Analysts warn that intervention could cause more bloodshed and that there are crucial differences between the situation in Syria and the final days of the Gaddafi regime in Libya. The Syrian opposition is divided and it remains unclear who would take over in case of a sudden regime change. Despite numerous defections, Syria’s army still stands strong. The country is also densely populated, making the option of airstrikes problematic.

As Josie Delap notes in The Economist: “Behind Libya looms the spectre of Iraq, another military intervention in a Middle Eastern country that sparked years of conflict in which more than 100,000 people died. Syria, with its complex sectarian and ethnic divisions, has more in common with Iraq than with Libya.

LESS INTRUSIVE INTERVENTIONIST STRATEGIES
The international community could decide to arm opposition forces in Syria. Weapon shipments by Qatar and Saudi Arabia already have increased the rebels’ reach. Yet as the International Crisis Group notes, shipments would be unable to arm the opposition enough for them to take on Assad’s well-equipped army.

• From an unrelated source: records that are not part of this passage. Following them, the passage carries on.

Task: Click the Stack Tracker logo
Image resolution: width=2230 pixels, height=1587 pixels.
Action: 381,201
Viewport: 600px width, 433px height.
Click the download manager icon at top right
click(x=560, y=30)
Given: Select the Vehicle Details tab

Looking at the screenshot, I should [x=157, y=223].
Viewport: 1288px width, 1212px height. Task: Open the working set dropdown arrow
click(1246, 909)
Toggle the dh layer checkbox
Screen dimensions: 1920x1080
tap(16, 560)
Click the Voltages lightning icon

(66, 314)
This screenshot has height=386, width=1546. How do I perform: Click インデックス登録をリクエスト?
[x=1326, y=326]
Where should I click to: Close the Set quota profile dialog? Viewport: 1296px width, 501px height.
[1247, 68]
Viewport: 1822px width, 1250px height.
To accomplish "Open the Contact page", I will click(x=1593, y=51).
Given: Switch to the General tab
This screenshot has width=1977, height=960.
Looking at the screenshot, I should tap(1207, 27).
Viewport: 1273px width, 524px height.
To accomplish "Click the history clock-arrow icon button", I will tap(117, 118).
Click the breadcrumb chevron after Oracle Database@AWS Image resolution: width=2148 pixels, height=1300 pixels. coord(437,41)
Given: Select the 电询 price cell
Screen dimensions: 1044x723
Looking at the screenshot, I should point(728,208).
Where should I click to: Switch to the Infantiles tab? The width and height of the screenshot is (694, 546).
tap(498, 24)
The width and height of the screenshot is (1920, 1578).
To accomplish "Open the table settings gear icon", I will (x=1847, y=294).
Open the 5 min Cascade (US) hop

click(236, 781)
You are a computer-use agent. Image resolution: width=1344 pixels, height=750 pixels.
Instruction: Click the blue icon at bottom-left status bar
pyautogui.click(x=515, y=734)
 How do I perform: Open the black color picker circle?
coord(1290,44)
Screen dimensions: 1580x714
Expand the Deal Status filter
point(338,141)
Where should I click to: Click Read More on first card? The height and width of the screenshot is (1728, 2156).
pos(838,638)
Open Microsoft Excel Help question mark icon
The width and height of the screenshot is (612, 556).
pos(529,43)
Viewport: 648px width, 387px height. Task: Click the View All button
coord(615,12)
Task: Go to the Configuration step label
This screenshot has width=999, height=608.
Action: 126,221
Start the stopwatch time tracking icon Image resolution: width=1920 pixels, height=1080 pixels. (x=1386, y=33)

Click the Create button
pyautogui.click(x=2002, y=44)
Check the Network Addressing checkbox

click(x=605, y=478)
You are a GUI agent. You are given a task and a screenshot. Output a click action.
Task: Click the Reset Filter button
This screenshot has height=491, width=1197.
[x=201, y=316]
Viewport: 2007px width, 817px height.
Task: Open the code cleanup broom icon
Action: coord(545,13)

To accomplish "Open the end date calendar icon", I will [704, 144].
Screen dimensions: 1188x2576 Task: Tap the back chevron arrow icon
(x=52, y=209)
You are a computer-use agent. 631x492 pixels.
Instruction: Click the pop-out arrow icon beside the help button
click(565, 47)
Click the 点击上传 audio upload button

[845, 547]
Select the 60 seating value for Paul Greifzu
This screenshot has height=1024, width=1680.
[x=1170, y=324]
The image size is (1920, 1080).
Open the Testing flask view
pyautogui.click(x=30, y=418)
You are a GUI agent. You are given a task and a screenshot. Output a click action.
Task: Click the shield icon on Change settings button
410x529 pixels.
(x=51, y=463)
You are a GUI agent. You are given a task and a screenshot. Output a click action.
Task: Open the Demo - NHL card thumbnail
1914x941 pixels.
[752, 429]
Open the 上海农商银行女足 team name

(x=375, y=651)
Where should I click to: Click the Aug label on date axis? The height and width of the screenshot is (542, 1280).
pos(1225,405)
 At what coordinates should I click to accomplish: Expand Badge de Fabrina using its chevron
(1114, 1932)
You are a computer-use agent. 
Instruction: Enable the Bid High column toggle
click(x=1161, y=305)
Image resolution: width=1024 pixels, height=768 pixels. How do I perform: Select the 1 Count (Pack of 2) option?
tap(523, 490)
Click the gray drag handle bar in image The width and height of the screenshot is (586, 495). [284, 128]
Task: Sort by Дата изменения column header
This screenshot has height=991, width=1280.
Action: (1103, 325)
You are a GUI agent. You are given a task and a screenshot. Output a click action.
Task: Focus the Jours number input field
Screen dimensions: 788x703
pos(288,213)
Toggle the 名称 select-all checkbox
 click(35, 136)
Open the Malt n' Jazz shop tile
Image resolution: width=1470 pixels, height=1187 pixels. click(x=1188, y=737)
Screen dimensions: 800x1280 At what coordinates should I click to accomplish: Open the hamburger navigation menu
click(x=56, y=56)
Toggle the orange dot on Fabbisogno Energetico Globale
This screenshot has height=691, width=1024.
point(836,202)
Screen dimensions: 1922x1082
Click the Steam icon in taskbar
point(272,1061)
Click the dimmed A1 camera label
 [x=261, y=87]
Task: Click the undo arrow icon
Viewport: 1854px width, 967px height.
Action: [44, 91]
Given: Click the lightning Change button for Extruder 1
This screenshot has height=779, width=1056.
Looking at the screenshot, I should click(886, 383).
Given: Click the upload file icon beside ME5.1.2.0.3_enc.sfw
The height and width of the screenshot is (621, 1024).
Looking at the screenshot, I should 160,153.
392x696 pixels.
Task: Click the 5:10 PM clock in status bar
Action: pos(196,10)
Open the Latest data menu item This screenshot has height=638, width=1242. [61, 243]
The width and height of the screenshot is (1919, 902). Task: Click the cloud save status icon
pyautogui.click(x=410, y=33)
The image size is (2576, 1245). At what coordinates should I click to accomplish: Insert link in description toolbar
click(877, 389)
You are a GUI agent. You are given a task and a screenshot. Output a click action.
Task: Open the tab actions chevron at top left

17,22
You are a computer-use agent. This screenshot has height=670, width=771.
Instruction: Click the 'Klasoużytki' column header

Other options include the establishment of a humanitarian corridor or safe zones near the Turkish border.

THE YEMENI MODEL
Another option would allow Syrian President Bashar Assad to negotiate a deal similar to the one the U.S. struck with Yemen's long-time dictator Ali Abdullah Saleh. As Foreign Policy points out, this scenario could allow for President Assad to relinquish power and leave the country while leaving the regime intact. Yet it is highly unlikely that the Syrian opposition will agree to Assad’s graceful exit. “The bloodshed is too extreme,” Bilal Y. Saab writes.